Каэтана с удивлением на него посмотрела — он все кивал и кивал головой, будто находил в этом какое‑то удовольствие. Она остановилась, выжидая.

— А почему ты так и не сказала мне, как я выгляжу сегодня? — спросил Барнаба без всякой видимой связи с предыдущей темой.

— Устойчивее. Больше похож на что‑то определенное. Только вот уши…

— А что с ушами?

— Для слона нормально, для остальных великоваты. Извини, если я тебя разочаровала.

— А жаль, — сказал Барнаба, манипулируя с ушами. — Так удобно слушать и не жарко — можно обмахиваться, как веером.

— Если это единственное преимущество, то лучше оставь как у людей. А то от нас с тобой во внешнем мире будут шарахаться во все стороны. Это не способствует успеху нашей миссии.

— Как скажешь, — покладисто согласилось Время. — О, ты смотри, кто пожаловал!

— Кто? — Каэ обернулась в надежде увидеть трех монахов.
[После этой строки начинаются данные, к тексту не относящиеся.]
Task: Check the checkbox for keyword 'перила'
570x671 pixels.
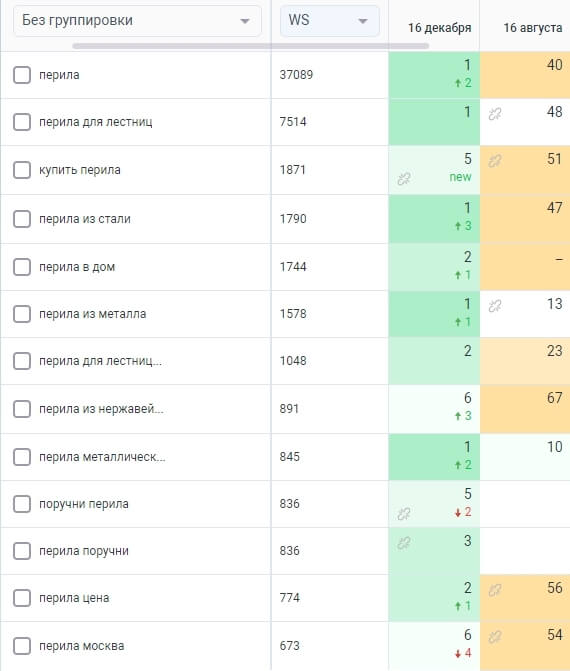Action: 22,75
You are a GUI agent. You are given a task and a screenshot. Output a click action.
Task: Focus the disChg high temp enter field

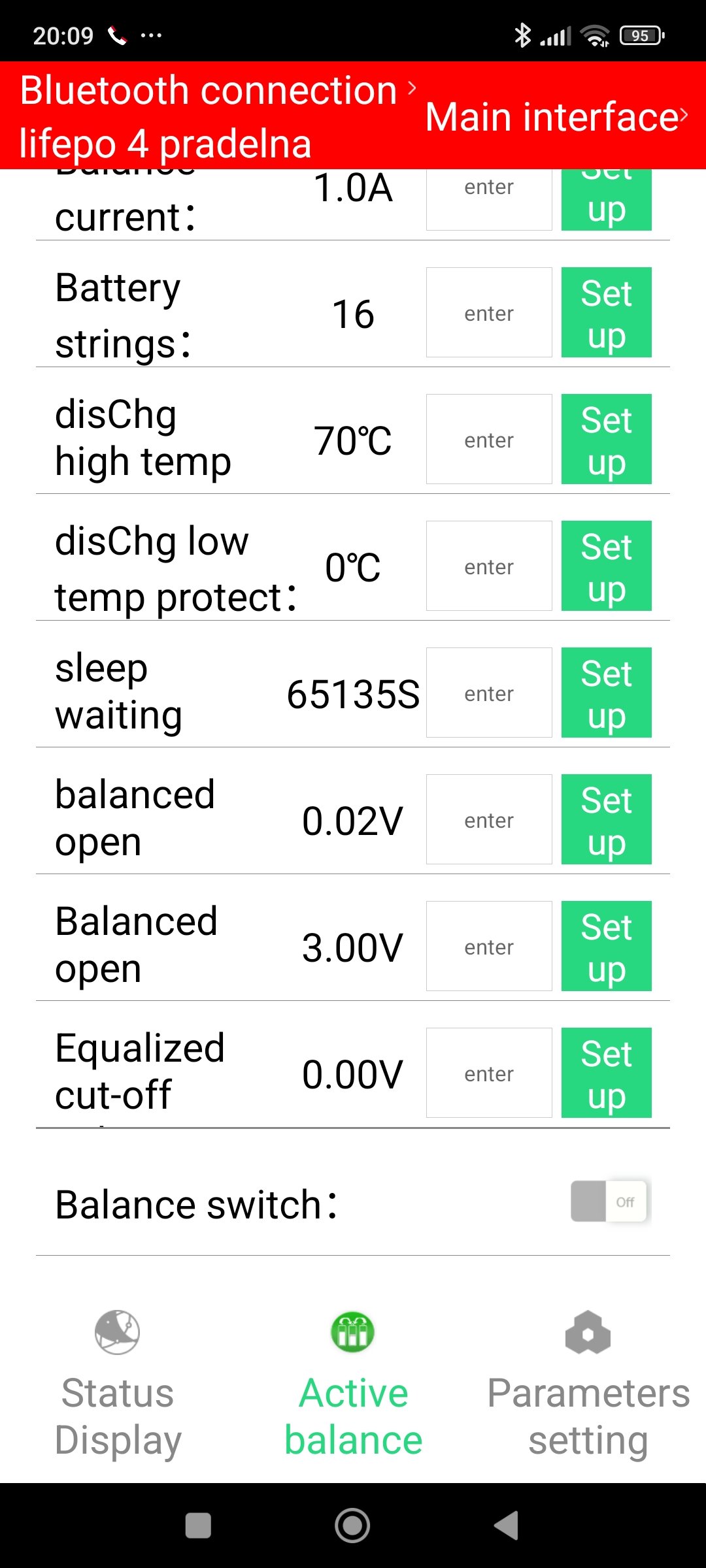pos(489,440)
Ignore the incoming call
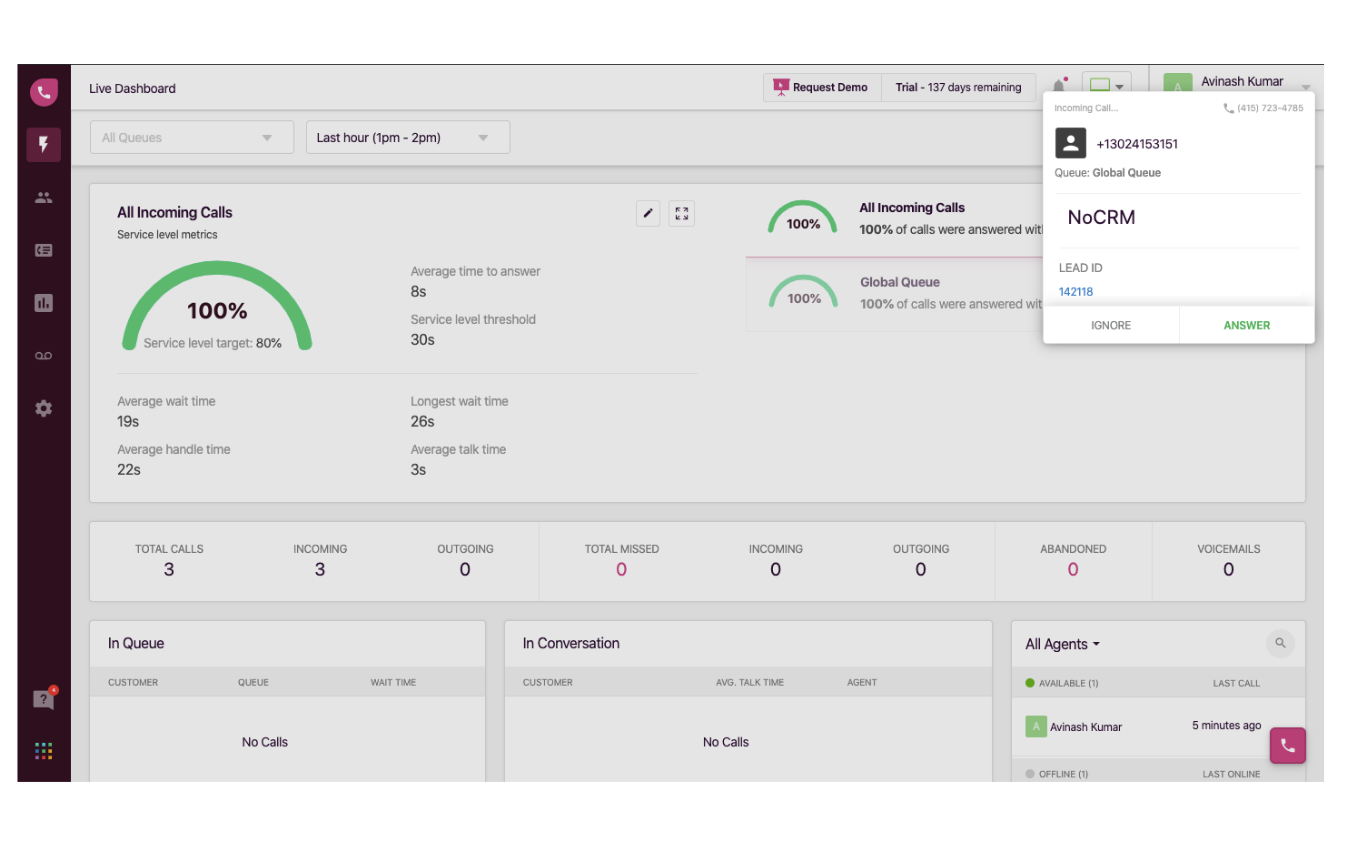Viewport: 1350px width, 850px height. click(1110, 325)
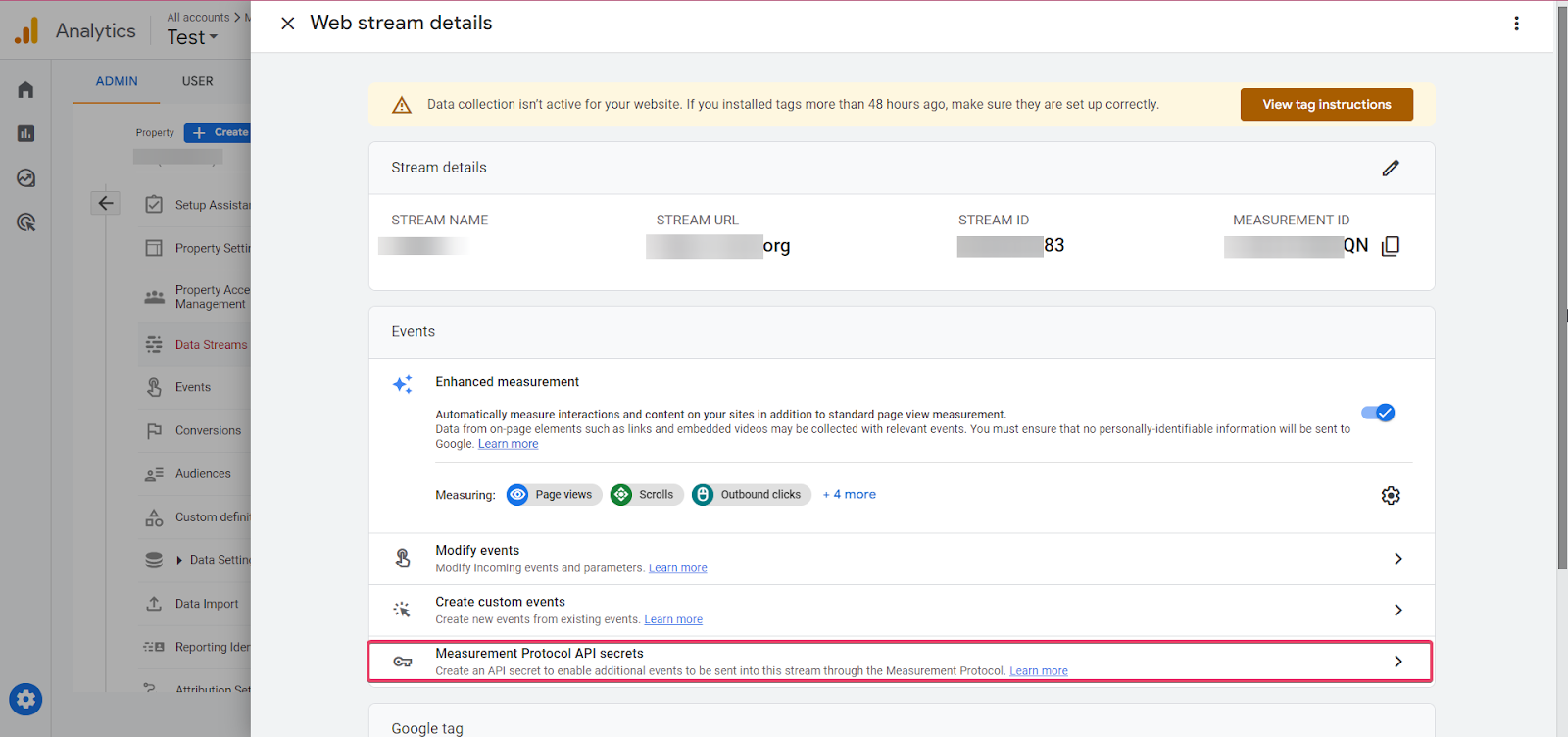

В мерцающем и переливающемся плаще серебряного огня стоял перед ней Повелитель Ада Хорэ, Тиермес. Ветра не было, но его волнистые кудри платинового цвета шевелились, как живые. А глаза — сверкающие озерца жидкой ртути — смотрели на нее с такой нежностью и такой печалью, что сердце сладко защемило.

— Здравствуй, — сказал он и шагнул навстречу, протягивая к Каэтане обе руки.

Она легко обняла его, на мгновение приникла к неожиданно теплой груди. Затем так же легко отстранилась.